İzzettin Keykavus geçince babası zamanında tutuklananlar serbest
bırakılmıştır. Ahi Evran'ın tutukluluğu sona erince Denizli'ye
gider, Denizli'de kısa bir süre kalan Ahi Evran, menakıpnamelere
göre burada bahçevanlık yapmıştır. Ahi Sinan adındaki
talebesini Denizli'ye temsilci olarak bırakan Ahi Evran, Konya'ya
dönünce Mevlana ve mevlevilerle aralarındaki mücadele yeniden
alevlenir. Liderleri Ahi Evran olan Ahilerle, Mevleviler arasındaki
ayrılığın esası, Ahi Evran'ın şeyhi ve kayınbabası Evhad
üd-Din Kirmani ile, Mevlana'nın şeyhi Şems Tebrizi arasındaki
ihtilaf ve Ahi Evran'ın hocası Fahr üd-Din-i Razı ile Mevlana'nın
babası Baha üd-Din Veled arasındaki; Anadolu'da sergilenen
ihtilafın bir devamı olup, zamanla çok haşin boyutlara
ulaşmıştır. Moğolların Anadolu'yu istila edip, Anadolu'nun
yönetimine karışmaları ile, Ahi Evran ve Mevlana arasındaki
ayrılık siyasi bir mahiyet kazanmıştır. Mevlana ve Mevleviler; Kırşehir, Aksaray, Karaman ve Denizli'de Moğol yönetimine karşı
direnen Ahi Teşkilatı ve Türkmenler karşısında, Moğol yanlısı
bir siyasi tutum izlemişlerdir. Bu mücadele aynı zamanda
Türkmenlerin, Fars unsurlarına karşı direnmeleri ve yönetimi
Moğollardan alma isteklerinin de sonucudur. Ahi ve Ahi Evran yanlısı
devlet büyüklerinin öldürülmesi, tutuklanması ve takibata
uğraması olaylarına sebep olmuştur. Bu durum çok sayıda Ahi'nin
Moğol baskılarının ulaşamayacağı batı sınır boylarına göç
etmelerine yol açmıştır. Sınır boylarında da Osmanlı
Devleti'nin kurulması ve fikri yapısının oluşması yani devletin
mayasının çalınmasında önemli etkiye sahiptir. Osman Gazi'nin
kayınbabası ve hocası Şeyh Edebali bir ahidir, Söğüt'e
Kırşehir'den göçmüştür, Edebali'nin etkisiyle Osman Bey'de Ahi
olmuştur. Ahi Evran ömrünün son yıllarını Kırşehir'de geçirmiştir, burada kendi
adına camii ve külliyesi vardır.
9 yorum:
Ahi Evrandır pirimiz Kırşehir'dir yerimiz
ahilik felsefesi çok önemli anadoluda ilk kalite kontrol uygulamaları ve müşteri memnuyeti ve Türkiyede yeni yeni uygulamaya başlanan tüketici hakem heyetlerinin geçmişte olan örnekleri... bizler için çok önemli onu korumalı ve iyi anlamalıyız
ahi külliyesi de tamamlanınca çok daha etkili hale gelecektir ahilik kültürü
BEN 6 .SINIFA GİDİYORUM.DİN ÖĞRETMENİMİZ BİZE AHİ EVRANIN HAYATINI ARAŞTIRMAMIZI İSTEDİ BU YÜZDEN BU BİLGİLER BENİM İÇİN ÇOK DEĞERLİ .....

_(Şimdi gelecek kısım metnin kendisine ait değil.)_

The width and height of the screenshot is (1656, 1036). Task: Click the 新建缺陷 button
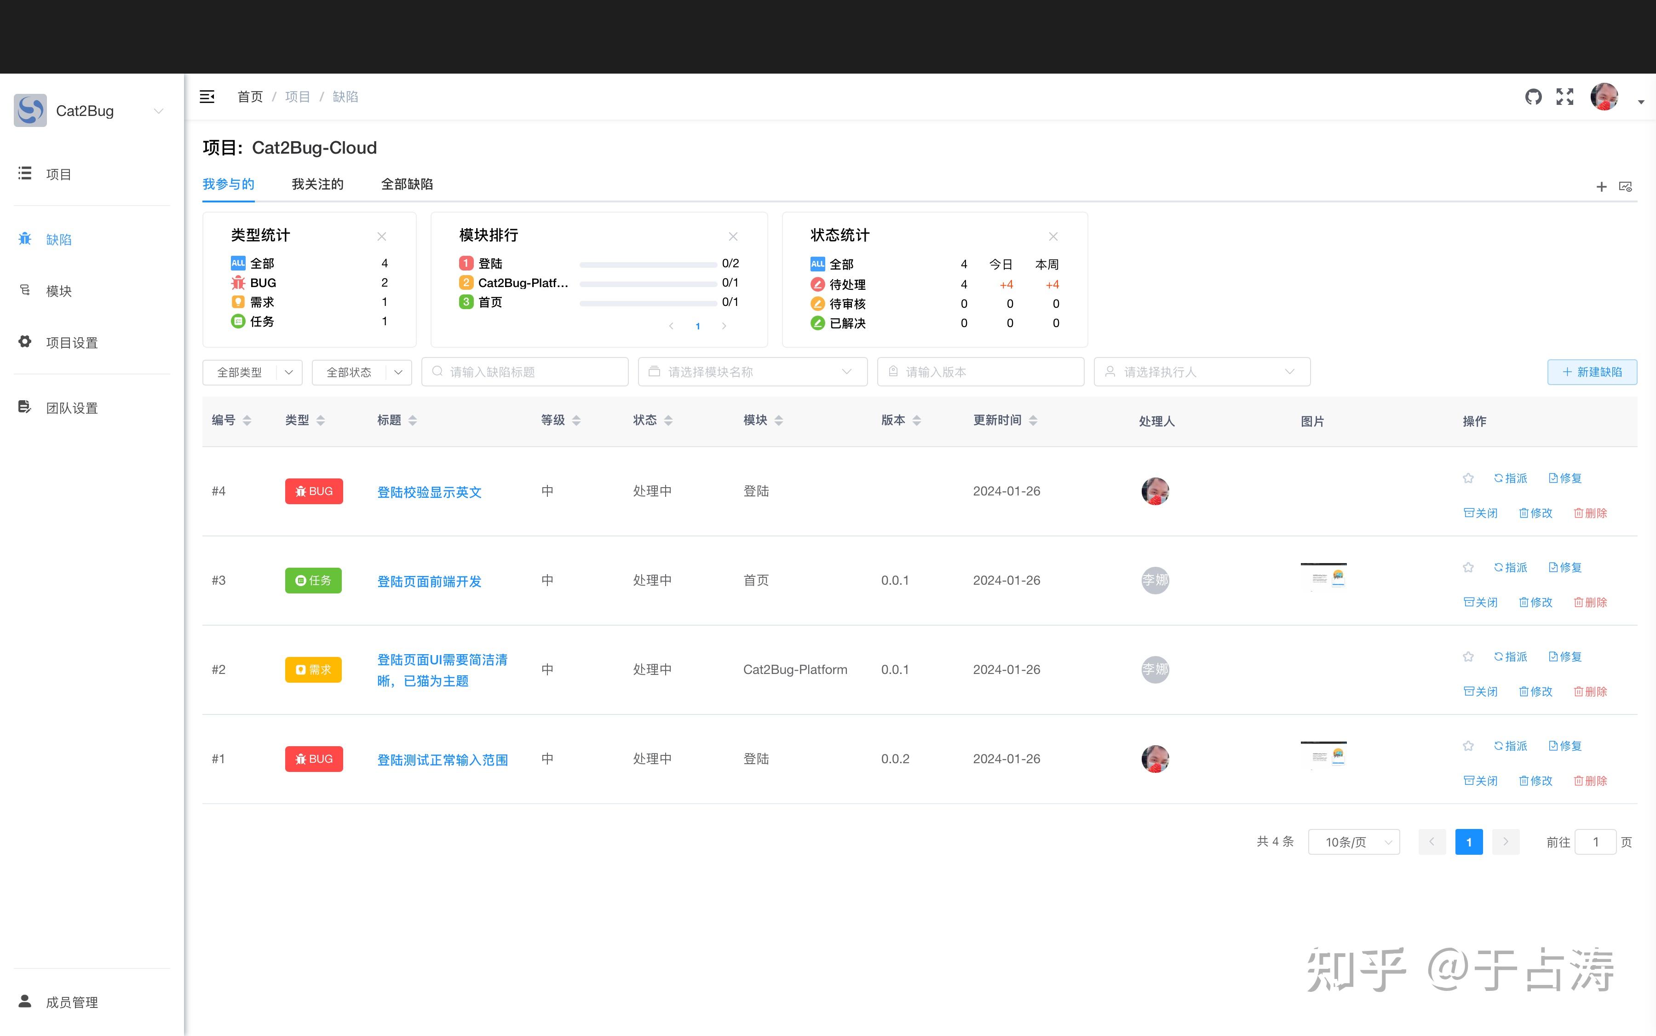(1592, 372)
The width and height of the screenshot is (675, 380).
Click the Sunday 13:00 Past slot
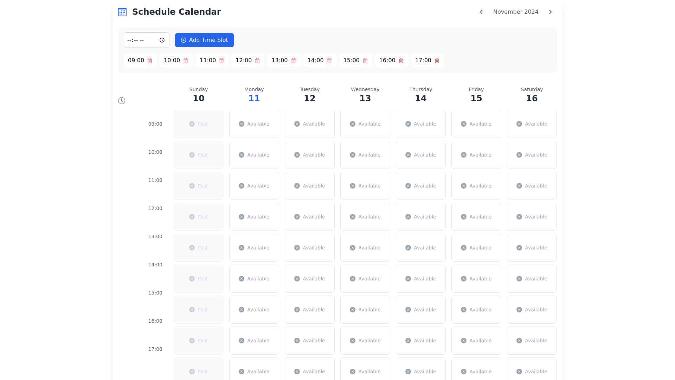click(x=198, y=248)
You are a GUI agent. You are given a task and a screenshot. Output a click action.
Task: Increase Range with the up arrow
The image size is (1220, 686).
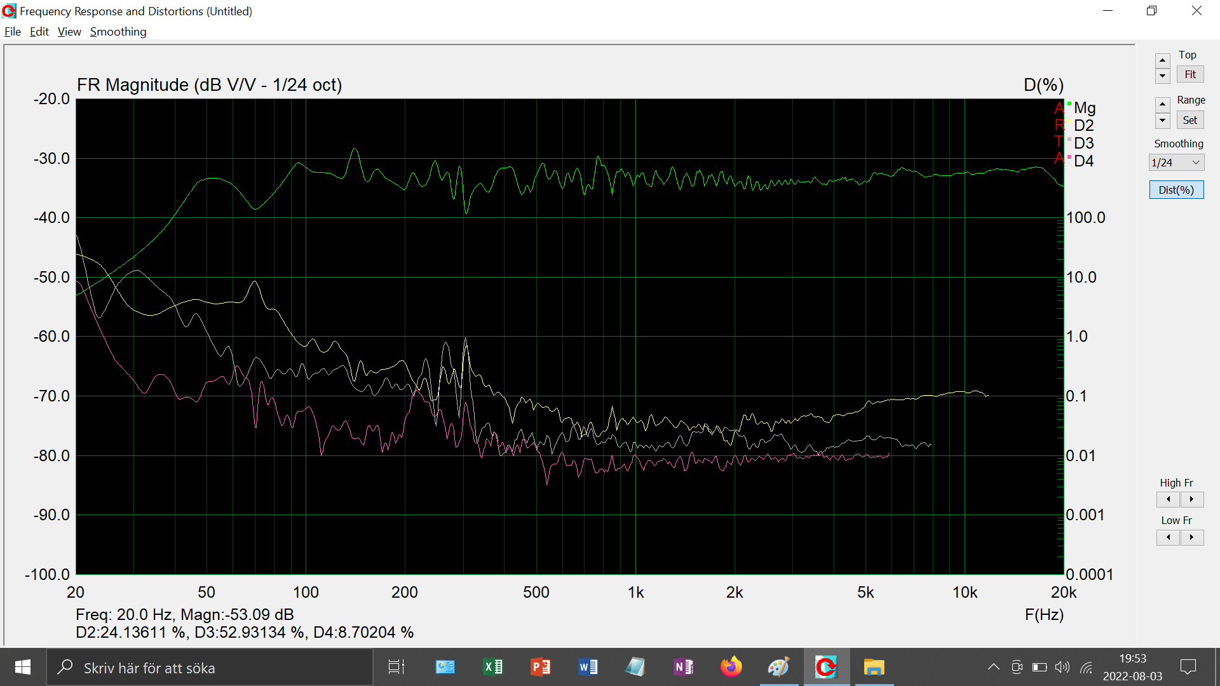tap(1162, 104)
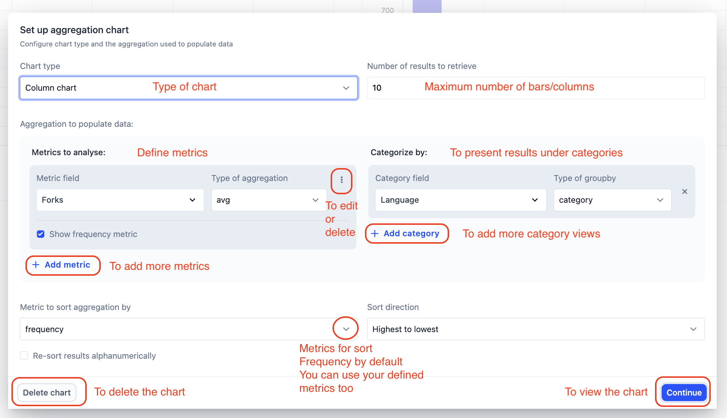This screenshot has height=418, width=727.
Task: Click the plus icon beside Add category
Action: (x=375, y=233)
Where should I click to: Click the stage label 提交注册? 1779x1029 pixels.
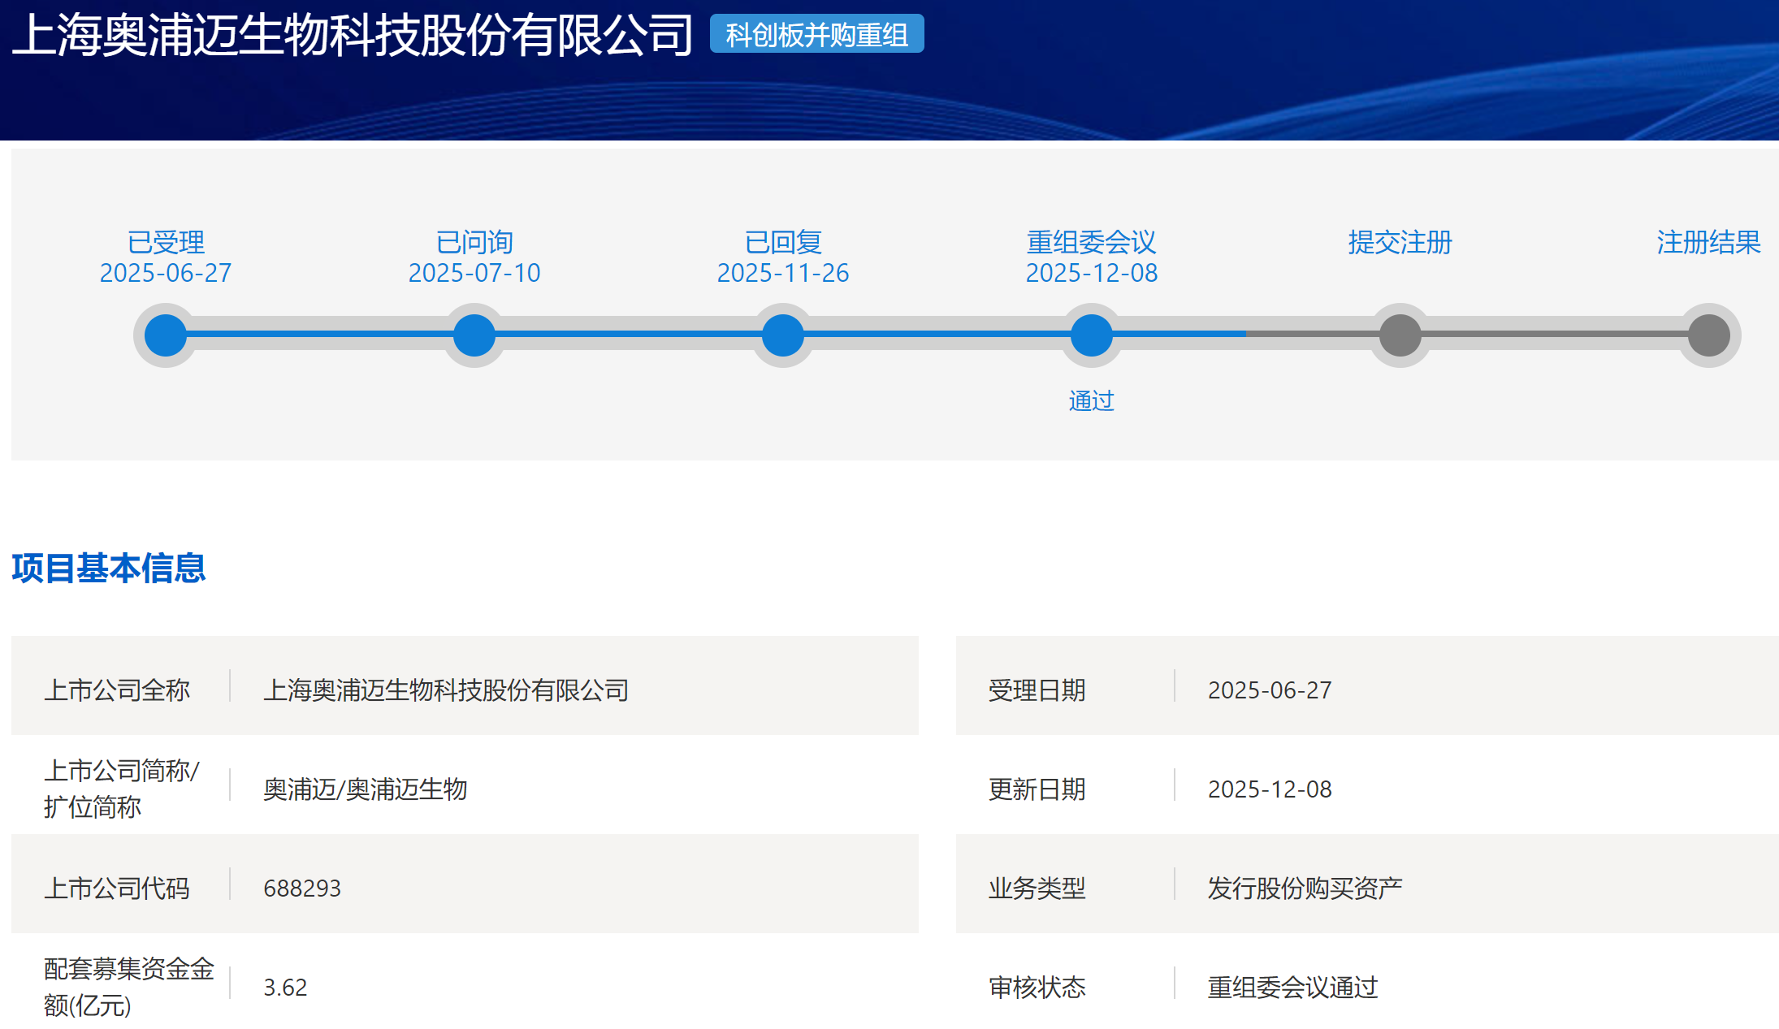point(1399,241)
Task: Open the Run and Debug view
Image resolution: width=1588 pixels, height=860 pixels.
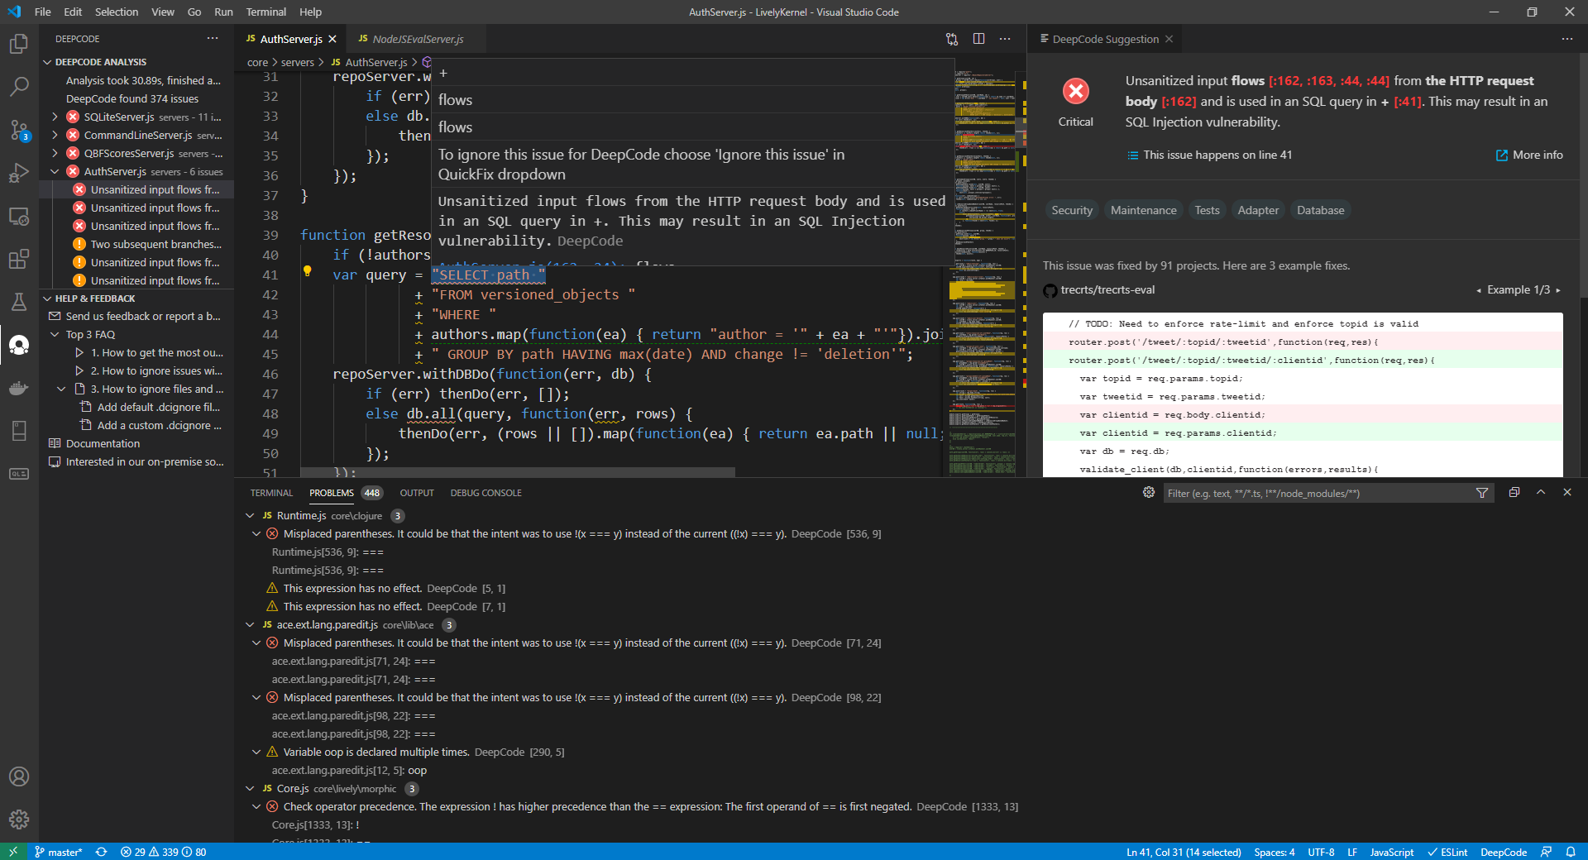Action: tap(18, 173)

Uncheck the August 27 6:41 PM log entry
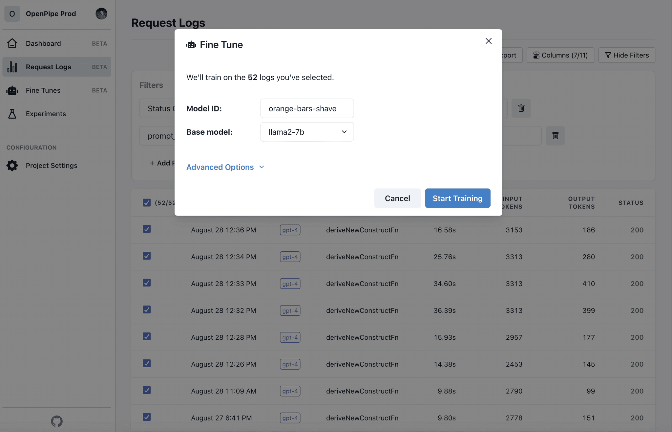pyautogui.click(x=147, y=417)
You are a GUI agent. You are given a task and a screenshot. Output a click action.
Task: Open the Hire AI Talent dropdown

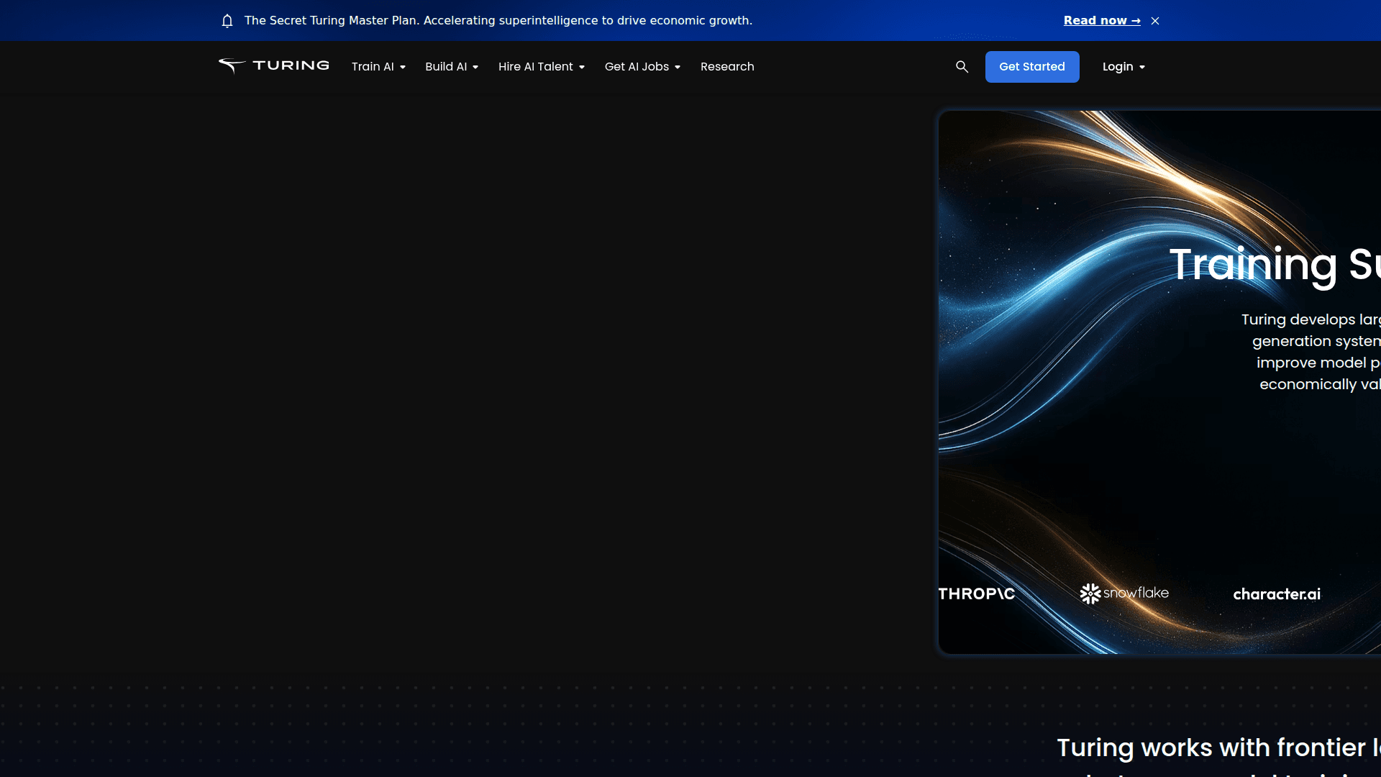(541, 66)
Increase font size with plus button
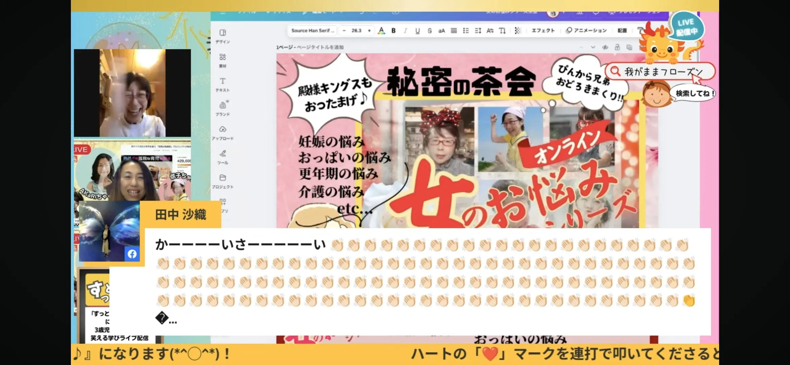This screenshot has height=365, width=790. pos(369,30)
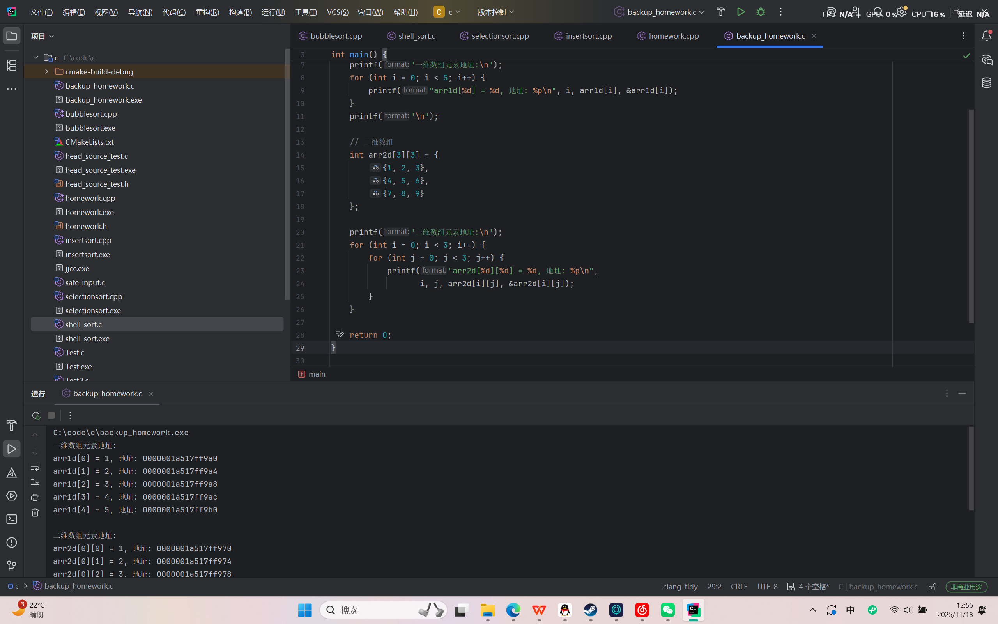
Task: Open the Notifications bell icon
Action: click(986, 36)
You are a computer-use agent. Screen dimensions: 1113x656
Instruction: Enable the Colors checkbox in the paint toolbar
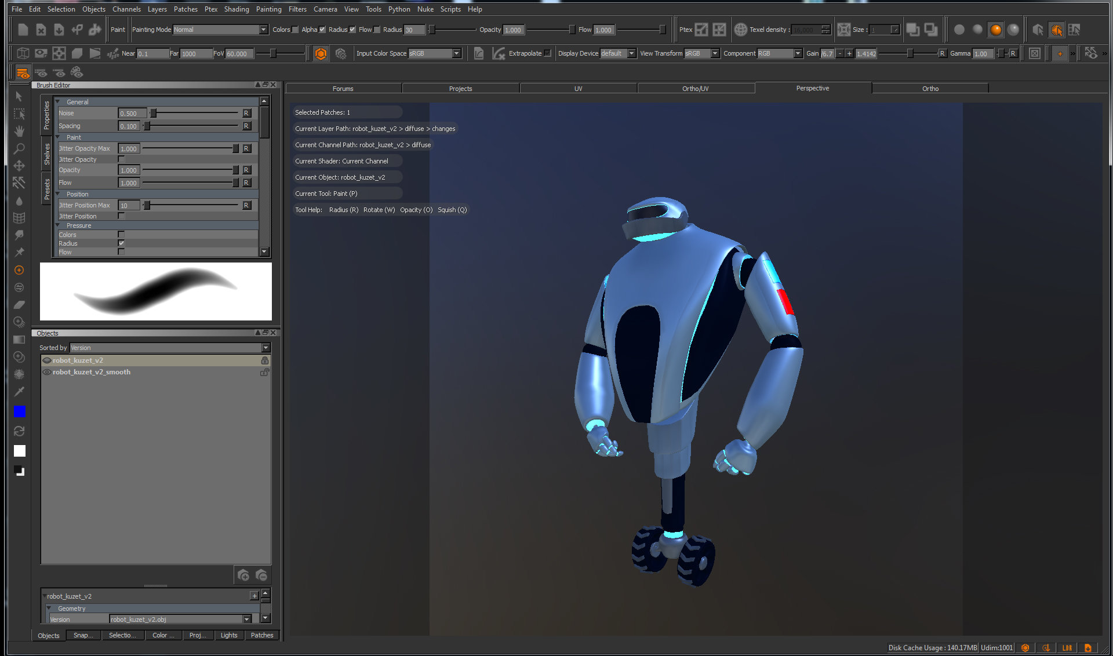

ahi evran konumuz kırşehir onurumuz
Sinemada yardımcı oldu
Çok uzun ama yinede güzel olmuş emeğine sağlık
eğitim aldığı kişiler ve Anadolu'nun Türk yurdu olmasına yaptığı katkı verilmemiş.
Ahi evran eserlerini nerden alabiliriz?